In earlier years, some consumer problems were purchasing goods’ transactions- their quality, price, and weight. But now, with the advancement of science and technology, lifestyles are fast changing, and so are consumption habits. In the following article, you will know the challenges to consumers. In the first four decades of the independent era, Indian consumers face scarcity of many essential commodities, resulting in black marketing, hoarding, and adulteration.
Those days are gone. Now, there is no scarcity. The seller’s market has given place to the buyer’s market. With the onset of Liberalization, Privatization, and Globalization, the invasion of foreign goods and services into Indian markets started. Unlike their predecessors, the present generation spends considerable amounts on hiring services. As a result, the service markets are growing in size and strength. The service sector brought new challenges to the consumers. Let us now discuss various challenges to consumers.
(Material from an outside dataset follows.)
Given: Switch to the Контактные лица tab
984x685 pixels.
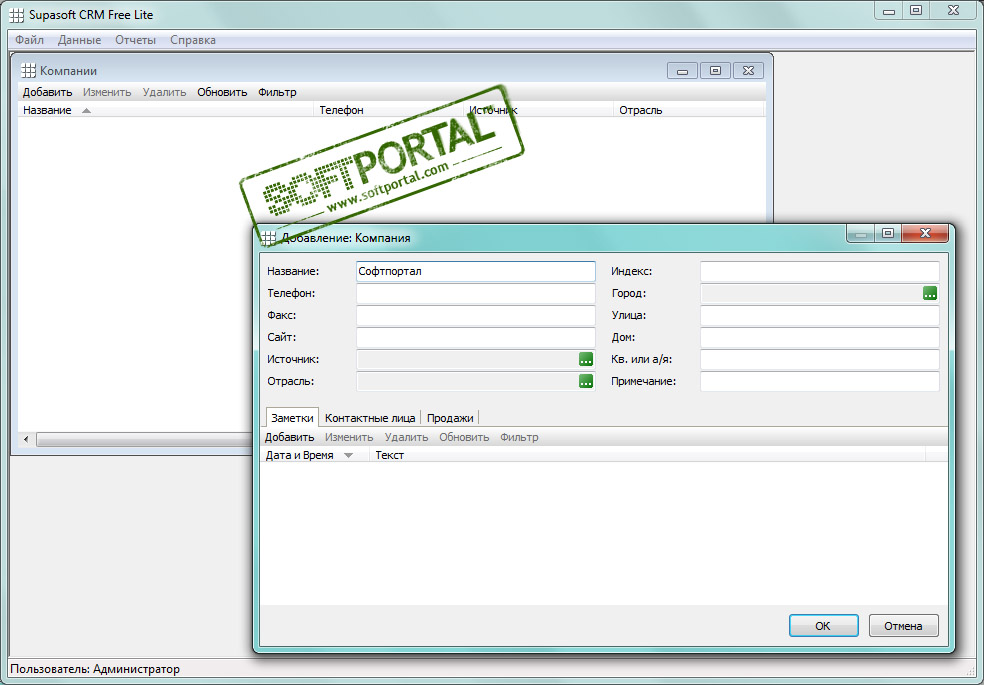Looking at the screenshot, I should (370, 418).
Consistent Challenges to Consumers in New Millennium
1. Population Explosion
The first and prime of these challenges is population explosion. The Indian population has crossed the 1,000 million mark and the pressure on the population while planning to distribute limited resources. The pressure is more on the amenities provided by the government to the citizen-consumers in food, transport, education, health care, power, etc. These are the consumer problem examples.
If the population growth is allowed to continue like this, the consumers will compete with each other for the limited resources to get their essential requirements of life. It is one of the challenges to a consumer. As the present consumer protection legislation needs to address this problem, the responsibility heavily lies on consumers to contain population growth. The only penance for most consumer miseries is controlling population growth.
2. Use and Throw Products
In the present-day busy world, intelligent business people have developed products without considering the environment to suit consumer convenience. Plastic water bottles, carry bags, soft drink disposable cans, and many other products designs for one-time use.
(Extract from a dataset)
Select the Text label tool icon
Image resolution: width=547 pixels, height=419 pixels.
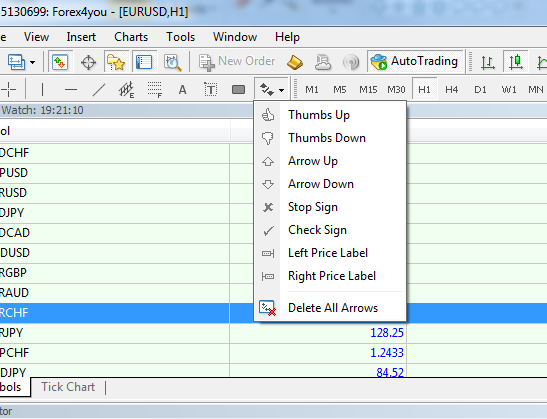pos(210,90)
Every time the consumers purchase these disposable products, they pay money; on one side, the limited resources are spent for making such products, and on the other, these products are disposed of carelessly after use by the consumers, causing damage to the environment. Production and utilization of such articles are on the increase. Unless consumers stop using such products, there would be an imminent danger to their physical and economic welfare. It is one of the challenges to consumers.
3. Electronic Transactions
In this age of computers, man has become an enslaved person, and the computer is the boss. Many consumer transactions route through computers. E-business, ATM, billing, demat name any marketing we find invariably the computerised operations. These machines help consumers get quick service, but many problems are associated with these transactions. For instance, if an ATM delivers a counterfeit currency note, there is no current remedy to the consumers. Even E-business transactions may only consider legally valid contracts if a particular law prepares for this purpose. These are the issues and challenges in consumer protection.
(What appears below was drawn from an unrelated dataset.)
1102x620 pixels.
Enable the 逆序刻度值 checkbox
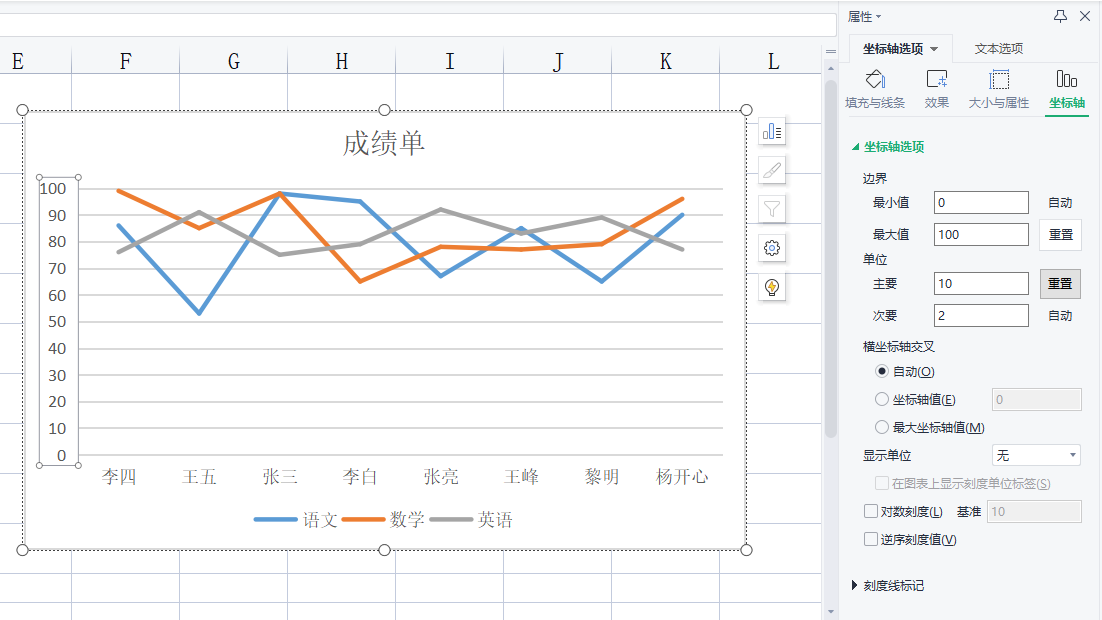click(x=870, y=538)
4. Collapse of Financial Institutions
The major financial institutions that were enjoying the highest CRISIL rating till last year are under Company Law Board shelter or liquidation this year. Some of the Urban Co-operative banks in Andhra Pradesh closed their shutters because of the financial crisis. Global Trust Bank’s collapse shattered consumers’ confidence in the banking sector. Every day, at least one large financial company is on the verge of closure in India. Thus, the consumers are losing crores of rupees every year.
5. Environmental Degradation
The lifestyles are changing, and along with the lifestyles, the consumption patterns are changing. Unmindful of the disastrous effects of our lifestyles, producers are simply allowing themselves to influence consumers. For example, the use of chlorofluorocarbons is damaging the Ozone layer. Besides, consumers are using plastics, polypropylene, and several other non-biodegradable materials, threatening the very existence of mother planet Earth. It is one of the challenges to consumers. Instead of public transport, the consumers prefer private vehicles, resulting in heavy automobile emissions, causing the greenhouse effect and global warming.
6. Health Care
Medical science is advancing daily with new inventions, diseases, medicines, and testing apparatus. Medical education is not accessible to the intelligent but made accessible to those who can invest money. Human organs are now available for sale, defying all ethical codes. The Hippocratic oath has no relevance in the present day. Currently, health care is virtually controllable through sizable corporate business houses. Medical treatment costs have become highly prohibitive, and lakhs of people are dying due to a lack of proper medical facilities.
7. Cell Phones
We are in the era of information technology. Communication systems significantly improved it, and because of information technology, the world has become a global village. The cellular phone, once considered a decadent man affair, has become necessary even for people of lower economic strata. More than 1 percent of the Indian population is using cell phones. It is one of the challenges to consumers. A recent study in Sweden found that cell phone radiation may damage blood cells. The findings could prove that mobile phones can cause cancer and other ailments.